[Data]

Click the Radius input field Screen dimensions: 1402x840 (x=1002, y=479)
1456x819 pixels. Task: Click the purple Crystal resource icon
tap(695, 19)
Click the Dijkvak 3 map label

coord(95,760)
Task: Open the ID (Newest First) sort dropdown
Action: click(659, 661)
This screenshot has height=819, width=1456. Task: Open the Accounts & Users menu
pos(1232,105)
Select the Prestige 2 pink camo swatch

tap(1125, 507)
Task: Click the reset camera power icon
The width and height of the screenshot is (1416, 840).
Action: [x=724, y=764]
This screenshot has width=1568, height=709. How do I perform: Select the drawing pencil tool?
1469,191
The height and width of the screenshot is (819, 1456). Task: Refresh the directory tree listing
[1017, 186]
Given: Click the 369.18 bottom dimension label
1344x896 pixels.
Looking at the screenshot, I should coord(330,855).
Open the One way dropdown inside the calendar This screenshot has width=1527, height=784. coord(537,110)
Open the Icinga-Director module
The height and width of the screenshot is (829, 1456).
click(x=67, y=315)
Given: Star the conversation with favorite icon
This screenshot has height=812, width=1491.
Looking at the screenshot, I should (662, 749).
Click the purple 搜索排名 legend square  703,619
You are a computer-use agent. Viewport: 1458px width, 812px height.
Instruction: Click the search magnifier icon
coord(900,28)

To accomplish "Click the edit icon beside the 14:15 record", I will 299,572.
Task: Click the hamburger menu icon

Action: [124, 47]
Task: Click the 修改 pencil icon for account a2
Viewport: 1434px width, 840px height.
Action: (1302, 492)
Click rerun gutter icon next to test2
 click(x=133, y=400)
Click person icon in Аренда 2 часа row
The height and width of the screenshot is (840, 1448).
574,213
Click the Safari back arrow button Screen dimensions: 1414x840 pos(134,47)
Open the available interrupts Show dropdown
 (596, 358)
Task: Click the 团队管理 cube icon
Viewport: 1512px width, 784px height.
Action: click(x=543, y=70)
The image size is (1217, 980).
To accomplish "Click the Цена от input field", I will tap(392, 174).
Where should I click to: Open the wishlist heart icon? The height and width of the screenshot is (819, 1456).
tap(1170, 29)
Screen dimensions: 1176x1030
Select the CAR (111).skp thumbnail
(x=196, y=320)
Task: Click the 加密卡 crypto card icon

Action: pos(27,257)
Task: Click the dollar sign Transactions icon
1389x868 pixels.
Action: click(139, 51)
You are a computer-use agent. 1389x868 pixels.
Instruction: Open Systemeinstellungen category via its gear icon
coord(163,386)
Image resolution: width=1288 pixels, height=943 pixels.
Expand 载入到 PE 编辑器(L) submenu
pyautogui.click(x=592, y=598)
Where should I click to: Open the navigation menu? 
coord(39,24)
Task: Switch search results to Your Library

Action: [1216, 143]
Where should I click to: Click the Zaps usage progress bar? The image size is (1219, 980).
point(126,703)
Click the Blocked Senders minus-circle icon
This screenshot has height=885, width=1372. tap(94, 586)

[/Data]

=== Exercise aim ===
Line by line, please copy the listing exactly.

=== Reply to the task ===
Click the Radius input field Screen dimensions: 1402x840 (x=1002, y=479)
1456x819 pixels. Task: Click the purple Crystal resource icon
tap(695, 19)
Click the Dijkvak 3 map label

coord(95,760)
Task: Open the ID (Newest First) sort dropdown
Action: click(659, 661)
This screenshot has height=819, width=1456. Task: Open the Accounts & Users menu
pos(1232,105)
Select the Prestige 2 pink camo swatch

tap(1125, 507)
Task: Click the reset camera power icon
The width and height of the screenshot is (1416, 840).
Action: [x=724, y=764]
This screenshot has width=1568, height=709. How do I perform: Select the drawing pencil tool?
1469,191
The height and width of the screenshot is (819, 1456). Task: Refresh the directory tree listing
[1017, 186]
Given: Click the 369.18 bottom dimension label
1344x896 pixels.
Looking at the screenshot, I should coord(330,855).
Open the One way dropdown inside the calendar This screenshot has width=1527, height=784. coord(537,110)
Open the Icinga-Director module
The height and width of the screenshot is (829, 1456).
click(x=67, y=315)
Given: Star the conversation with favorite icon
This screenshot has height=812, width=1491.
Looking at the screenshot, I should (662, 749).
Click the purple 搜索排名 legend square  703,619
You are a computer-use agent. Viewport: 1458px width, 812px height.
Instruction: Click the search magnifier icon
coord(900,28)

To accomplish "Click the edit icon beside the 14:15 record", I will 299,572.
Task: Click the hamburger menu icon

Action: [124, 47]
Task: Click the 修改 pencil icon for account a2
Viewport: 1434px width, 840px height.
Action: (1302, 492)
Click rerun gutter icon next to test2
 click(x=133, y=400)
Click person icon in Аренда 2 часа row
The height and width of the screenshot is (840, 1448).
574,213
Click the Safari back arrow button Screen dimensions: 1414x840 pos(134,47)
Open the available interrupts Show dropdown
 (596, 358)
Task: Click the 团队管理 cube icon
Viewport: 1512px width, 784px height.
Action: click(x=543, y=70)
The image size is (1217, 980).
To accomplish "Click the Цена от input field", I will tap(392, 174).
Where should I click to: Open the wishlist heart icon? The height and width of the screenshot is (819, 1456).
tap(1170, 29)
Screen dimensions: 1176x1030
Select the CAR (111).skp thumbnail
(x=196, y=320)
Task: Click the 加密卡 crypto card icon

Action: pos(27,257)
Task: Click the dollar sign Transactions icon
1389x868 pixels.
Action: click(139, 51)
You are a computer-use agent. 1389x868 pixels.
Instruction: Open Systemeinstellungen category via its gear icon
coord(163,386)
Image resolution: width=1288 pixels, height=943 pixels.
Expand 载入到 PE 编辑器(L) submenu
pyautogui.click(x=592, y=598)
Where should I click to: Open the navigation menu? 
coord(39,24)
Task: Switch search results to Your Library

Action: [1216, 143]
Where should I click to: Click the Zaps usage progress bar? The image size is (1219, 980).
point(126,703)
Click the Blocked Senders minus-circle icon
This screenshot has height=885, width=1372. tap(94, 586)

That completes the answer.